Carte de la frontière entre le Liban et Israël montrant les frappes aériennes et de drones, les bombardements, les attaques d'artillerie et les tirs de missiles de l'armée israélienne et du Hezbollah depuis le 7 octobre, selon les données du projet Armed Conflict Location & Event Data Project. Israël a déployé des frappes aériennes, des frappes de drones et des frappes d'artillerie, et le Hezbollah a déployé des roquettes, des drones d'attaque et des missiles guidés antichars. Le 30 juillet, Israël a frappé le sud de Beyrouth en représailles contre le commandant du Hezbollah responsable de la frappe de roquettes Majdal Shams. La frappe de roquettes Majdal Shams du 27 juillet a tué au moins 12 civils, principalement des adolescents et des enfants. Le 17 août, une frappe aérienne a tué 10 personnes à Nabatieh, au Liban.

« La réponse a été si décevante que Nasrallah a dû l’expliquer aux gens dans un discours d’une heure », a déclaré Mohanad Hage Ali, directeur adjoint de recherche au Centre Carnegie de Beyrouth.

Mais il doit aussi lutter pour ne pas paraître faible et découragé par son ennemi, un problème qu’il considère comme existentiel.

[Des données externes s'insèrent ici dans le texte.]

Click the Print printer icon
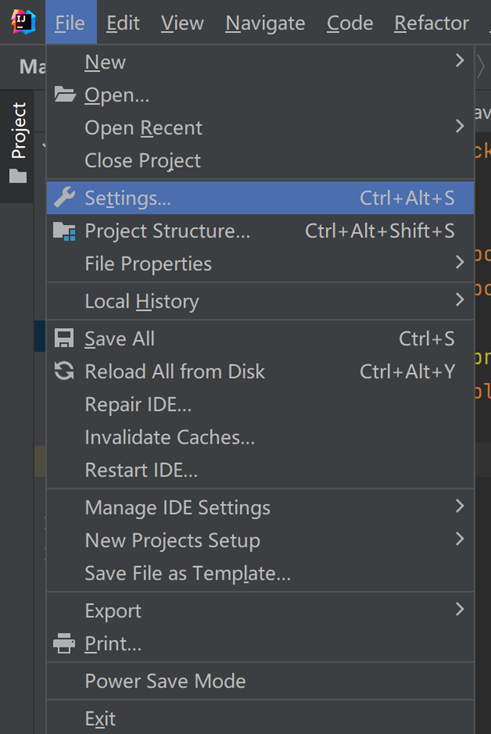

Au cours des dix derniers mois, Israël a établi sa « domination par l’escalade » sur le Hezbollah, « décimant des cibles civiles, des terres agricoles et des puits d’eau, et dégradant certaines des capacités matérielles et humaines du Hezbollah », a déclaré Momtaz.

« Pendant ce temps, le Hezbollah a du mal à exiger un prix, malgré son succès sans précédent dans le déplacement forcé de dizaines de milliers d’Israéliens. »

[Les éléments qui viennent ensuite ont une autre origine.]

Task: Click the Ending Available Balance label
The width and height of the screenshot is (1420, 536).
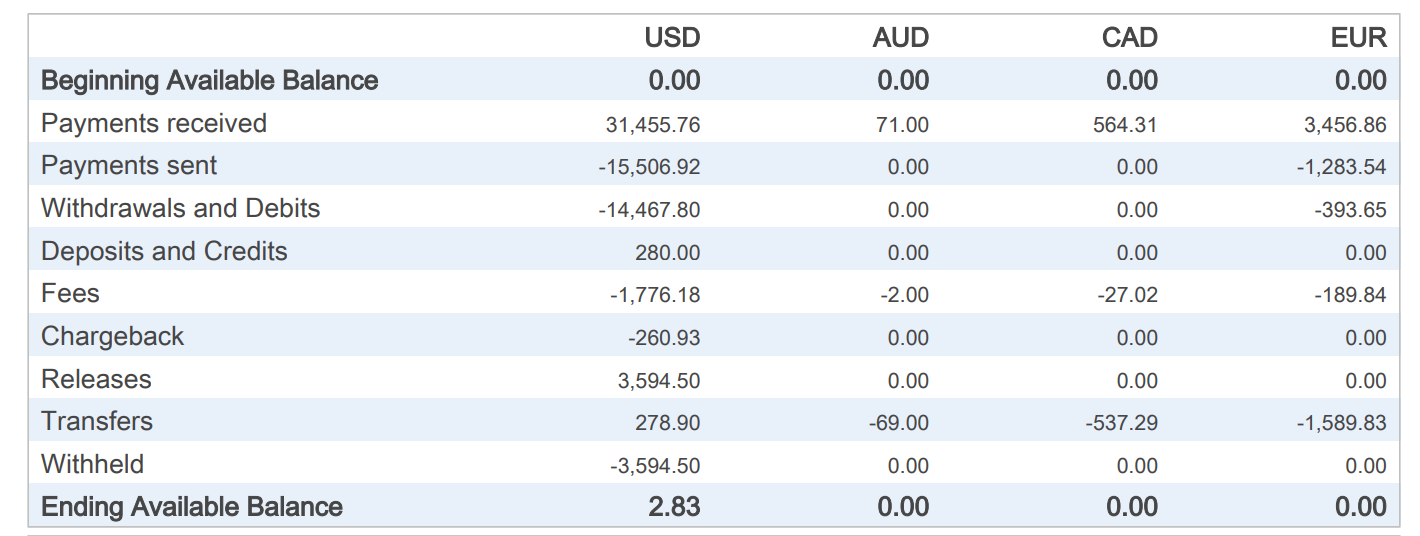Action: click(191, 507)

Les experts estiment que ce déséquilibre pourrait pousser le régime à lancer une nouvelle attaque contre Israël à l’avenir.

« Il y a de plus en plus de raisons au sein du Hezbollah pour une escalade, car ils savent qu’ils sont faibles », a déclaré Hage Ali. « Ils doivent rétablir [deterrence]. Et une escalade à un moment qui leur conviendrait contribuerait à y parvenir.

Si le sentiment de soulagement était palpable lundi au Liban, la perception de l’impunité d’Israël a été profondément ressentie par les gens lassés d’une guerre de dix mois où les frappes aériennes israéliennes sont devenues la norme indésirable.

« Nasrallah nous a dit que nous étions en sécurité pour le moment et que nous pouvions rentrer chez nous, mais j’ai toujours peur », a déclaré Mariam Um Hassan, 49 ans, une partisane du groupe qui a fui Dahiyeh, bastion du Hezbollah au sud de Beyrouth, après l’assassinat de Shukr.

« Que se passera-t-il si Israël frappe à nouveau ? Le Hezbollah doit faire davantage pour dissuader Israël de frapper à nouveau à Dahiyeh. »

Des agents de la protection civile inspectent une voiture incendiée touchée par une frappe israélienne dans la ville portuaire de Saïda, au sud du Liban, lundi.
Des agents de la protection civile inspectent une voiture incendiée touchée par une frappe israélienne dans la ville portuaire de Saïda, au sud du Liban, lundi. © Mohammed Zaatari/AP

L’autre pays qui influencera l’escalade de la situation est l’Iran, qui a juré de riposter contre Israël pour l’assassinat du leader politique du Hamas, Ismail Haniyeh, qui a eu lieu à Téhéran le lendemain de l’assassinat de Shukr par Israël.

Israël n’a ni nié ni confirmé son implication dans le meurtre de Haniyeh.

Alors que les hommes politiques iraniens continuent de souligner que les représailles sont inévitables, ils restent ambigus quant à savoir si la République islamique envisage une confrontation directe avec Israël ou si elle le défierait plutôt par l’intermédiaire de forces supplétives.

Les politiciens réformistes estiment que cela est en partie dû à un changement d’approche de l’Iran, puisque le nouveau président réformateur, Masoud Pezeshkian, a promis d’entamer des négociations nucléaires avec les puissances mondiales pour obtenir un allègement des sanctions américaines, ce qui nécessite une atmosphère relativement calme dans le pays et dans la région.

L’ancien vice-président réformateur Mohammad Ali Abtahi a déclaré qu’il était difficile de trouver quelqu’un dans les plus hauts échelons du pouvoir iranien qui cherche une confrontation militaire directe avec Israël.

Mais il a également déclaré que cela ne signifiait pas que l’Iran devait « se priver du droit de répondre par des attaques directes ».

« Rien n’est exclu dans un Moyen-Orient devenu plus imprévisible que jamais, en particulier tant que Netanyahou reste au pouvoir », a-t-il déclaré.